# Shotokan experiment!



## fightingpower (May 7, 2009)

I am going to start Shotokan as I have been encouraged by the efforts of Lyoto 'the  is a class near me.  I am a Dan grade Judoka and want to start striking.  Have done kickboxing but it didn't have that Martial feel i wanted.  I will also enjoy keeping it japanese in relation to my Judo which i love and find very effective in all walks of life.  

I will keep a blog here of my progress each lesson.  i think this will be an interesting experiment to see what all you Shotokan and other stylists think.  

I start next tuesday lets see what happens.

ha


----------



## Grenadier (May 7, 2009)

Good luck with your training.  You'll certainly have an advantage starting out.  Give your yudansha status as a Judoka, you already have an excellent understanding of balance, and have a leg up on the conditioning.  

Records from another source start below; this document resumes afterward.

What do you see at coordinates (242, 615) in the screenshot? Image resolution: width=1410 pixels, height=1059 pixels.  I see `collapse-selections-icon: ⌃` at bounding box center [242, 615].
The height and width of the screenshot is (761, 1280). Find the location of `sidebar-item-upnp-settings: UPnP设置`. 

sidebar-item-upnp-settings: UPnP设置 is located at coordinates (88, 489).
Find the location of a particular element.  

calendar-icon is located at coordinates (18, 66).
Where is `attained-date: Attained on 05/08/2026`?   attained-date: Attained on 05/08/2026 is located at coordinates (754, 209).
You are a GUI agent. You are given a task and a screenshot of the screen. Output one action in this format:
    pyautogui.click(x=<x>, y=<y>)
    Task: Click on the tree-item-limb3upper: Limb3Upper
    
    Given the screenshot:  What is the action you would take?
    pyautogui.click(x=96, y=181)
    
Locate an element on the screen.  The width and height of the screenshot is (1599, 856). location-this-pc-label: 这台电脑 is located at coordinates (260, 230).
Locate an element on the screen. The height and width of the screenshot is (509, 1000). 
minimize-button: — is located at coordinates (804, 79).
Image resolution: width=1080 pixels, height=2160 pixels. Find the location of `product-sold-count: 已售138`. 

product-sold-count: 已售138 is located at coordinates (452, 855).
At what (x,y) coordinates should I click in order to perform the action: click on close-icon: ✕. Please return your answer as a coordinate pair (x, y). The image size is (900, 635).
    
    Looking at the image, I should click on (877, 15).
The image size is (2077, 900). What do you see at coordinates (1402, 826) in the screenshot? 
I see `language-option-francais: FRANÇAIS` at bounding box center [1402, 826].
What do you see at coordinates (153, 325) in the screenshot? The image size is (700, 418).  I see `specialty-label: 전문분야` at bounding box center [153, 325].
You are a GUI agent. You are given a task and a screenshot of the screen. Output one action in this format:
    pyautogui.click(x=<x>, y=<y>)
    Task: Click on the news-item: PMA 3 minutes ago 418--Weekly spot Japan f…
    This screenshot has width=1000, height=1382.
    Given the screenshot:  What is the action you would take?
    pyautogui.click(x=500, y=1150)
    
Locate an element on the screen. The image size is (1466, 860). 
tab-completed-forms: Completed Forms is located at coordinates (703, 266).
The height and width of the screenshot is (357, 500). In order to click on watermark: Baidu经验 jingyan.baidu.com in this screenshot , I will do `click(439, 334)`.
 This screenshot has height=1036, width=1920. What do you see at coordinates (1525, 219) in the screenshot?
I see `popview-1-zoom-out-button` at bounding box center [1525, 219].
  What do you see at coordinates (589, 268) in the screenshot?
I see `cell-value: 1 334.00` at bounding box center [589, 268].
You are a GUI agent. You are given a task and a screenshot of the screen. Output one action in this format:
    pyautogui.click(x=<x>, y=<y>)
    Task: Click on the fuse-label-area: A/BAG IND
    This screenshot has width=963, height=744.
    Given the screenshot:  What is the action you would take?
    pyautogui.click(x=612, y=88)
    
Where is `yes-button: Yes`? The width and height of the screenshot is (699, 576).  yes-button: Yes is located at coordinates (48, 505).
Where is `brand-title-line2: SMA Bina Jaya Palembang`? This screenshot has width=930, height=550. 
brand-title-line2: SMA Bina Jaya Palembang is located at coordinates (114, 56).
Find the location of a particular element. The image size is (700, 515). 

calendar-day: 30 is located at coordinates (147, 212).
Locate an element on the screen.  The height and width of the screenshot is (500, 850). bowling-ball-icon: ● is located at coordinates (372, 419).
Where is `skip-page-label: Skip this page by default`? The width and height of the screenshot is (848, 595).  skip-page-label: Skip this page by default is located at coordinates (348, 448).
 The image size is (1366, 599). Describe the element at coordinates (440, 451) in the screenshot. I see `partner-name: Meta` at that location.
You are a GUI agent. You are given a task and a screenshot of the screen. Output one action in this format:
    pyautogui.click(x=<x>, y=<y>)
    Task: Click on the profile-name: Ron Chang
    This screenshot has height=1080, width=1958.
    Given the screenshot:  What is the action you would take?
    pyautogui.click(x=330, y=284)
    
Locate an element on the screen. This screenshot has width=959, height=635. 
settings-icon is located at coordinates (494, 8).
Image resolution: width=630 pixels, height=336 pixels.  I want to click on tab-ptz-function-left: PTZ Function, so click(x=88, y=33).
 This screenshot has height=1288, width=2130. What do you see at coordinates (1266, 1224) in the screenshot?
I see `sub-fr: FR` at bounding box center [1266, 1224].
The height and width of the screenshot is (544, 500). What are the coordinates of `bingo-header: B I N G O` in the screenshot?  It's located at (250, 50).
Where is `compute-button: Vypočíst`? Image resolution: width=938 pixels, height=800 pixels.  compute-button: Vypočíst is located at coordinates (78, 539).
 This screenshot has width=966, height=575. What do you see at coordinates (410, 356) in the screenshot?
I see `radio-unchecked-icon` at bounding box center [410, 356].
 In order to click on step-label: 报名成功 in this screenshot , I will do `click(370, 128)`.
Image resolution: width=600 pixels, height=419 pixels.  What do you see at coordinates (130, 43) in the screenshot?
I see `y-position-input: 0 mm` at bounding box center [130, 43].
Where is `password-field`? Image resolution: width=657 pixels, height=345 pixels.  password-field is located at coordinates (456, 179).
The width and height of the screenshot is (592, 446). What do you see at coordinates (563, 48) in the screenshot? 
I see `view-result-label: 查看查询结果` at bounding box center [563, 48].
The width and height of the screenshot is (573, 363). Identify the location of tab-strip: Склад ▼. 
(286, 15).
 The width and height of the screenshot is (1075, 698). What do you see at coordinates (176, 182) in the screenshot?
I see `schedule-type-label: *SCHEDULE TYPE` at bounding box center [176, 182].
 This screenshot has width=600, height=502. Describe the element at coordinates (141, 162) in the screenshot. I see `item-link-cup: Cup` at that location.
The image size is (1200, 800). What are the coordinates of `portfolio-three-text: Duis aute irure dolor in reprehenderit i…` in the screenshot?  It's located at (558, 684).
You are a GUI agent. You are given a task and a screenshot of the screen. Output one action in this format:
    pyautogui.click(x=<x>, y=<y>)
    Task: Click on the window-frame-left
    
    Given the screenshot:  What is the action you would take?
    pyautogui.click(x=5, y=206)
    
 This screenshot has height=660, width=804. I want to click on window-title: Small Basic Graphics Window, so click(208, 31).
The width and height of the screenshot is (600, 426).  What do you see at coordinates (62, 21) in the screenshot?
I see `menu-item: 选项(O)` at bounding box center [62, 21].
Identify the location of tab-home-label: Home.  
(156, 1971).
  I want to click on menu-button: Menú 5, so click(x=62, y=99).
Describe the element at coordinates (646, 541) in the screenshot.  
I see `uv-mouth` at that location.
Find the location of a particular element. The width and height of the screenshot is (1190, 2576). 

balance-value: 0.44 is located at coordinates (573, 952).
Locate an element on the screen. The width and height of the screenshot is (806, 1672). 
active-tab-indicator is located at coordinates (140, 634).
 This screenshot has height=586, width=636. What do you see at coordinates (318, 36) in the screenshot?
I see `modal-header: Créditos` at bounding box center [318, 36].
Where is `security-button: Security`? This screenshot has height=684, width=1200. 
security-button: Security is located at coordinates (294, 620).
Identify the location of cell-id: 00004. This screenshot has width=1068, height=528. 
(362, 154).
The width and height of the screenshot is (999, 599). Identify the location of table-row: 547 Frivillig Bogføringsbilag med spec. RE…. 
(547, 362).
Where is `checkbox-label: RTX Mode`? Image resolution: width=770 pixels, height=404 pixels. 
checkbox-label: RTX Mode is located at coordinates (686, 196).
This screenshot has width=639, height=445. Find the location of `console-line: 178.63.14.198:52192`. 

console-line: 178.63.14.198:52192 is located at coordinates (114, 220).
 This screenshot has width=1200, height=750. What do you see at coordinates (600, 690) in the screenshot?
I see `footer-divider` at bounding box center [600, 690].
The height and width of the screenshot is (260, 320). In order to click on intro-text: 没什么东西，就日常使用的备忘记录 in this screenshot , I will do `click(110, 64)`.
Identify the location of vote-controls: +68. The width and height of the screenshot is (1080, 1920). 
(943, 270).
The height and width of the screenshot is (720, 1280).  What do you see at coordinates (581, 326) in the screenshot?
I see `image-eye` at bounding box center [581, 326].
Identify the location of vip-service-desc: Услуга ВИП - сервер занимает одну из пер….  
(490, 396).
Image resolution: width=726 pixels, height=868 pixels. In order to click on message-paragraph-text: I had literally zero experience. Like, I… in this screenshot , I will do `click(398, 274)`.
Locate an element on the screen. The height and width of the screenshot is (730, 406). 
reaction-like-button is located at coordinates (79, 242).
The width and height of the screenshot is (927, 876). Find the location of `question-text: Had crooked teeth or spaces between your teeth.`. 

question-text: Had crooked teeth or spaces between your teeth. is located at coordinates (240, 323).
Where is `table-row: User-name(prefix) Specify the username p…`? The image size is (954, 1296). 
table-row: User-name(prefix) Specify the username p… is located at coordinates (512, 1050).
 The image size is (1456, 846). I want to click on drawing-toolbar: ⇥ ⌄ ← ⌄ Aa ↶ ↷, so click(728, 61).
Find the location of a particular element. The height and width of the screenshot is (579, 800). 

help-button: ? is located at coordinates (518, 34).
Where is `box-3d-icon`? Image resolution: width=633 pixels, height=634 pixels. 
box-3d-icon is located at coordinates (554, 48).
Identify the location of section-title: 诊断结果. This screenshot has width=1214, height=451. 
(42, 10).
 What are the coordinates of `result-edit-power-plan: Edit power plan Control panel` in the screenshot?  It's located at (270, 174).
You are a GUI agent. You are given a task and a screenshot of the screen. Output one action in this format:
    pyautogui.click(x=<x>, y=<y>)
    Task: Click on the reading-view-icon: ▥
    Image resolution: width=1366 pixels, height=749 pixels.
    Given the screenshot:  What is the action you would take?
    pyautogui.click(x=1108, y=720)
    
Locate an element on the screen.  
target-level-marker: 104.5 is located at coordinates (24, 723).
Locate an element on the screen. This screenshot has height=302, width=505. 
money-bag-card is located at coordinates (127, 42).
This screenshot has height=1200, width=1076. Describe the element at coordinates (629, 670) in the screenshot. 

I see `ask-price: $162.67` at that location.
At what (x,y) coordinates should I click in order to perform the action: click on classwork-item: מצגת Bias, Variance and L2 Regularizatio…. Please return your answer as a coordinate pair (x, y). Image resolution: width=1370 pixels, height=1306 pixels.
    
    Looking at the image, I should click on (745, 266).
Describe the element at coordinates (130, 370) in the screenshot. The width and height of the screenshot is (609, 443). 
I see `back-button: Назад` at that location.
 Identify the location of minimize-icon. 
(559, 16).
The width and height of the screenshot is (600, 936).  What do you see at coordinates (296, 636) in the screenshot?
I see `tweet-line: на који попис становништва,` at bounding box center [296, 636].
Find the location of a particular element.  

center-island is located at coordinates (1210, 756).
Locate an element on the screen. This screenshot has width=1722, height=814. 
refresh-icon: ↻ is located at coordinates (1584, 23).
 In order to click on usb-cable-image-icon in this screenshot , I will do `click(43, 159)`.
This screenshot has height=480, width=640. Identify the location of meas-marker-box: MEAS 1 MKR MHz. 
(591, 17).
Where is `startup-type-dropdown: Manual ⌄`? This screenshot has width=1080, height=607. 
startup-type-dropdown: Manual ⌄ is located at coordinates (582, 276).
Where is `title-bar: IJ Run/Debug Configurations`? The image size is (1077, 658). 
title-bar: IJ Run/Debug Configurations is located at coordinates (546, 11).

Just be sure not to go too fast, too soon.  Even if someone were in fantastic Judo condition, Karate uses a different set of muscles, and in different ways.  Don't try to push yourself too far beyond what you can realistically handle. 

Why not use the blogging feature that comes with your Martialtalk.com membership?


----------



## twendkata71 (May 7, 2009)

*Shotokan karate do will be a nice fit with your Judo training. Good luck. Welcome to the world of karate do.*


----------



## fightingpower (May 7, 2009)

Thanks guys I am looking forward to it. Especially as I was messing around with a white brlt Judo friend today in the office and I did a throw that went horribly wrong which ended up with my face in the edge of an ironing board.  Yes down casualty.  Great fum x-ray and all.  Well we learn from these things.  I hope!


----------



## Daniel Sullivan (Jun 6, 2009)

Best wishes to you, Fightingpower!

Keep us posted!

Daniel


----------



## bluekey88 (Jun 6, 2009)

Good luck!


----------



## Wey (Jun 12, 2009)

Wait, so theres no physical contact in Shotokan?


----------